How about a marmite sandwich (if he likes marmite obviously!). With a small dose like that you should be able to mix it in (probably with the butter?) and I haven't yet found the medicine that can be tasted through marmite...

WankingMonkey Thu 06-Apr-17 17:15:07

He is 2

Matildatoldsuchdreadfullies Thu 06-Apr-17 17:15:24

I found syringes worked much better than spoons. For one thing, you can squirt it far down the throat so (a) it misses a lot of the taste buds, and (b) can't be spat up again.

And don't feel guilty. It's a necessity. Think of it like a car seat - your child might not like the straps, but you still restrain him in the seat - because it's the best thing for him.

ChocChocPorridge Thu 06-Apr-17 17:15:55

You have to do it. I've had to do it maybe twice, but DS quickly became reasonable enough that if he was that ill that he needed medicine, I woul dhave the medicine, and a drink ready right next to him, he would shot it, then take a massive gulp of the drink and I would sympathise with how bad it tasted. I think a couple of times there were kinder-egg bribes.

DS2 is a different kettle of fish and I'm pretty sure he'd be wrapped in a towel, head between my knees, and medicine syringed into his cheek while he screams blue murder at me in anger. But he's stubborn like that.

WankingMonkey Thu 06-Apr-17 17:16:15

OK thank you for the tips. Syringe pointing to back of cheek and maybe a further one of...juice or something nice?

He has never tried marmite..I have a feeling he wouldn't eat it but I can get some tomorrow and try that too. Thanks.

minisoksmakehardwork Thu 06-Apr-17 17:16:17

I'm a 'strong hug' and a syringe type parent when it's needed. Sit child on lap, one of their arms behind you. Hold the other arm with the one that goes round their back and holds their head. Kind of squish them into your chest to reduce movement. Squirt syringe to side/back of throat. It doesn't matter if they clamp down on the syringe as it's in their mouth.
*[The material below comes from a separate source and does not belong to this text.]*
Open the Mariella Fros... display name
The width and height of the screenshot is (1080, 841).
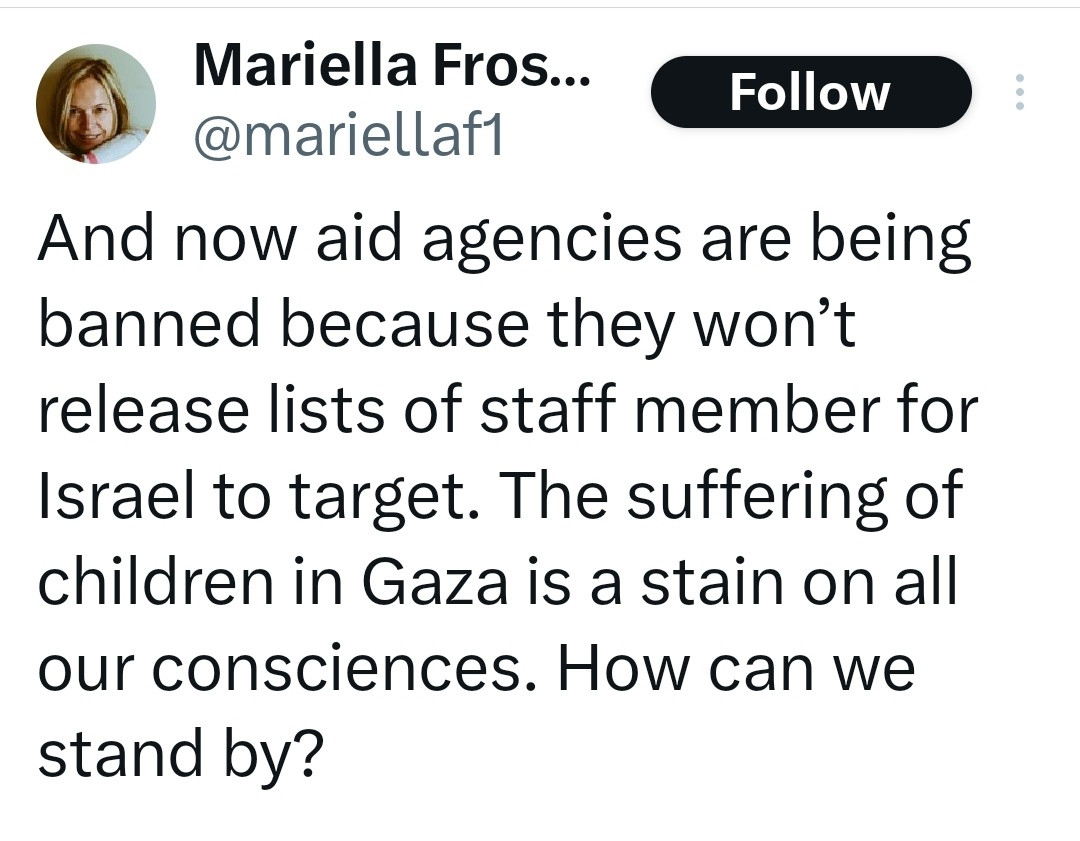(x=391, y=67)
I suspect your ds has the utterly rank supposedly aniseed flavour one (white liquid).

Elvish Thu 06-Apr-17 17:16:50

Liquid antibiotics are truly horrible and I had this same issue with DD when she was small. There were a couple of times where she didn't finish the course as she would just spit them out.
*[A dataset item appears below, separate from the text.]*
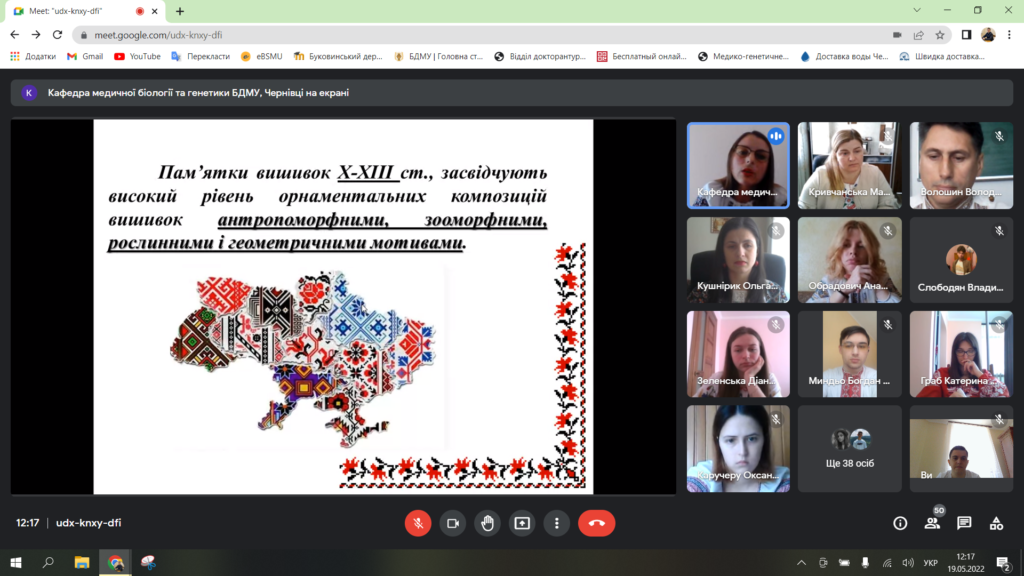Toggle the camera on or off
The image size is (1024, 576).
pos(452,523)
Since she was 6 she could manage to take a tablet and since then we've made a point of asking for tablets the few times she's had to take antibiotics. I might not be possible depending on the doses required but it could be worth a try? Would he be able to swallow a smartie without chewing? Or could you get capsules that could be opened up and mixed with a spoonful of yoghurt??